>> begin
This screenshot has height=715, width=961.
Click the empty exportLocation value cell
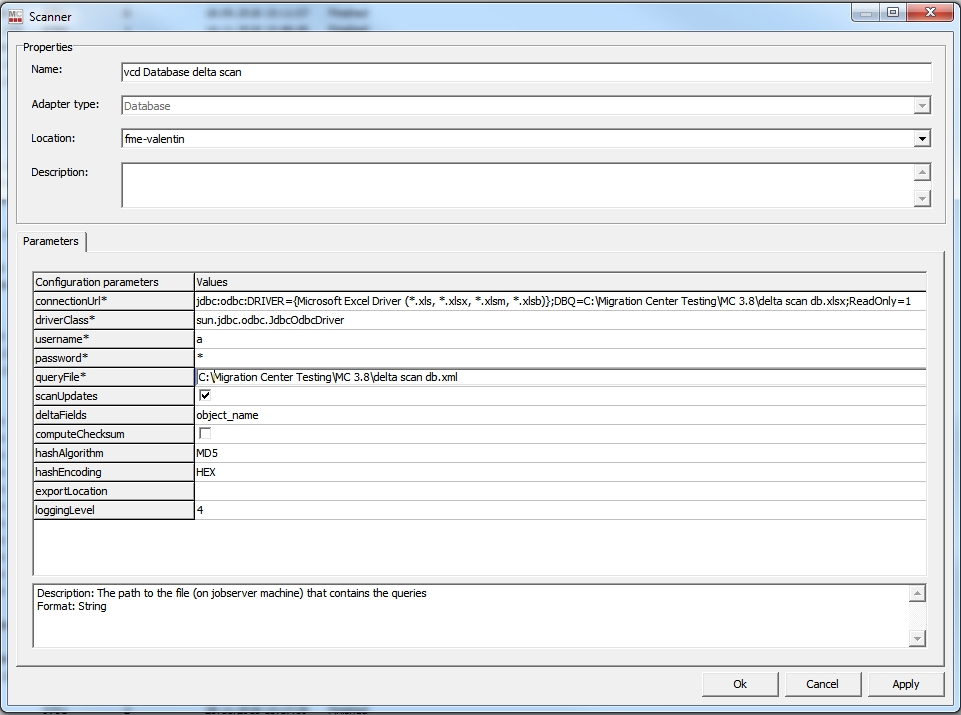[x=559, y=491]
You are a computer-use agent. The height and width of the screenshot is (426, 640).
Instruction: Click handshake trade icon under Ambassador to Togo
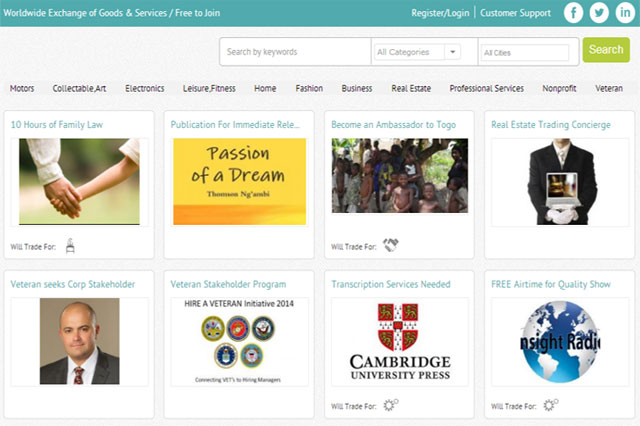pyautogui.click(x=391, y=244)
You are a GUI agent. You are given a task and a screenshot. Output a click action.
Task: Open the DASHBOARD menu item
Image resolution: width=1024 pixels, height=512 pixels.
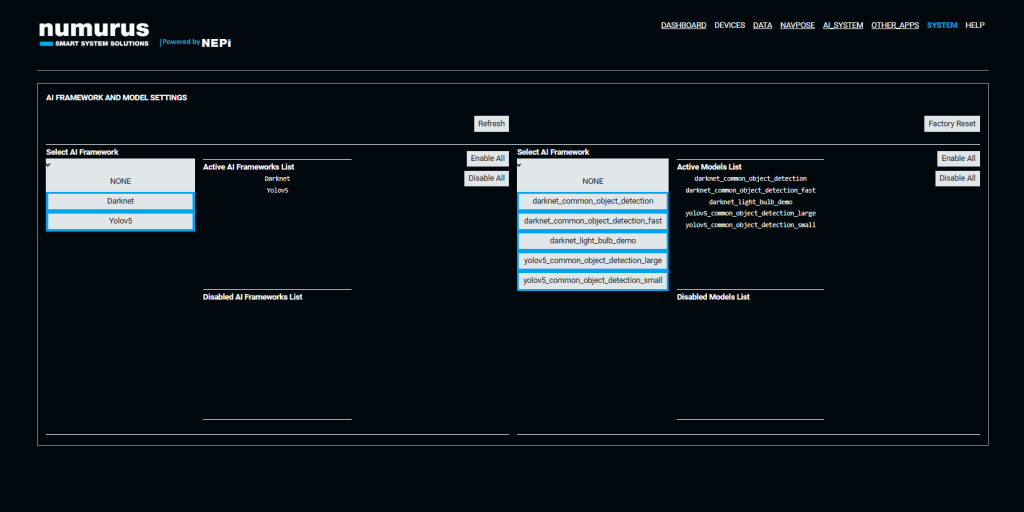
>> end
EXERCISE - Reproduce all of the data above word for word, leaving out the pictures.

SOLVED EXERCISE -
This screenshot has height=715, width=961.
Click the empty exportLocation value cell
[x=559, y=491]
You are a computer-use agent. The height and width of the screenshot is (426, 640).
Instruction: Click handshake trade icon under Ambassador to Togo
pyautogui.click(x=391, y=244)
You are a GUI agent. You are given a task and a screenshot. Output a click action.
Task: Open the DASHBOARD menu item
Image resolution: width=1024 pixels, height=512 pixels.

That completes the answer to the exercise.